Yun’s influence on such later artists as Hua Yen (1682-1756) was very great and according to Yun himself he had imitators even during his lifetime. ‘In recent days the drawing-from-life specialists mostly follow my ‘boneless’ flower style which completely transforms the thickness of washes. At a time when there are both elegant and vulgar practices these are sufficient to please the eye and gratify the heart, but when models are transmitted for a long time, they become like the overflow of a goblet (like the source of the Yangtze, the small beginnings of a great flood).

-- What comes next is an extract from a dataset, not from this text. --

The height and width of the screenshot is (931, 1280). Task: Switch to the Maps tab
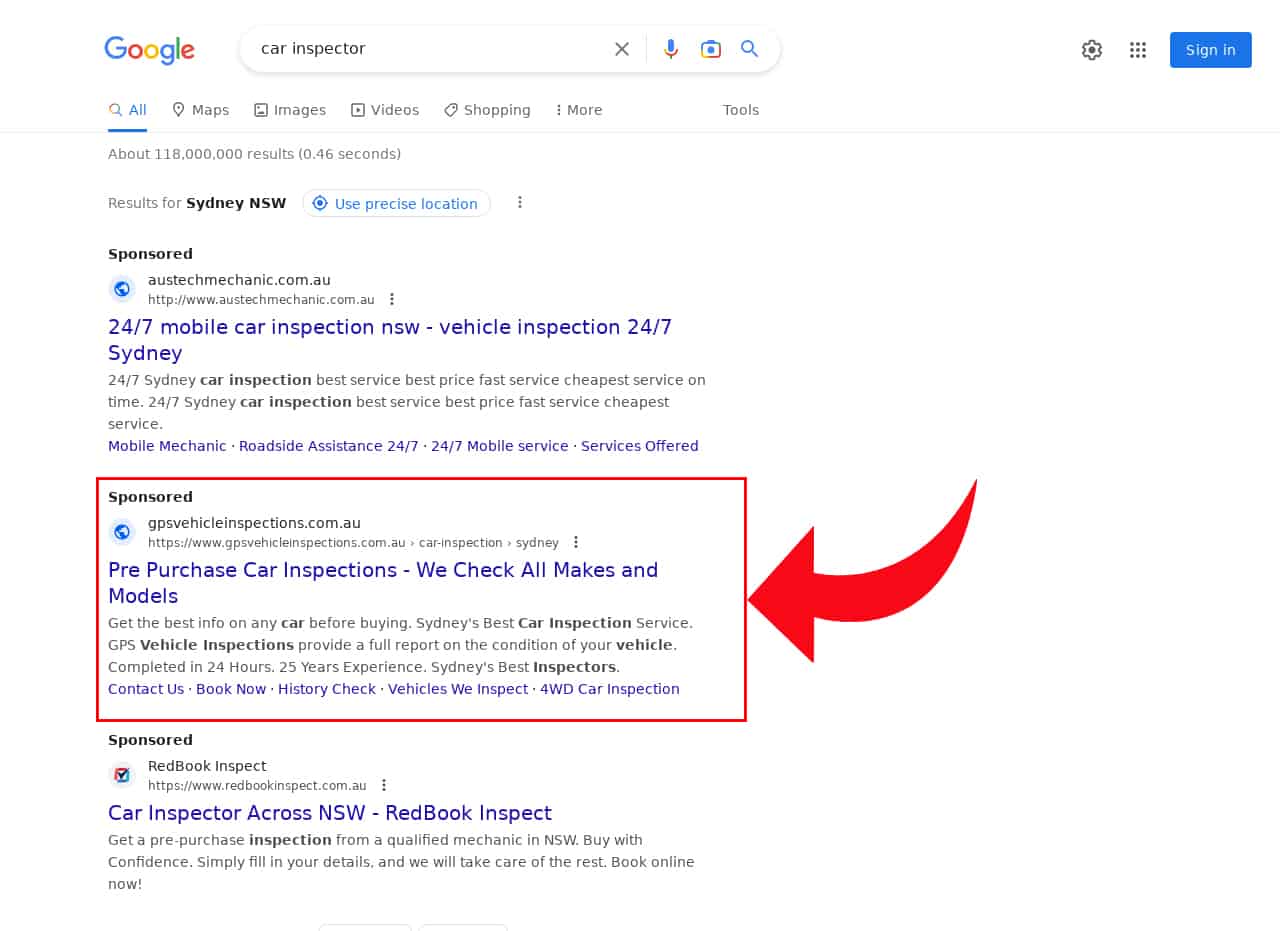click(200, 110)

I thus praise very highly the quiet and refined type of flower paintings of Sung artists, and those wishing to employ the gay and variegated attitudes of cosmetics should return again to the natural colors.’
The present ‘Old Pines and Blue-green Peaks’ manifests perfectly Yun’s own aesthetic ideals: ‘Not falling into well-worn ruts is called having a scholarly air; not entering into the trends of the times is called having an untrammeled style.’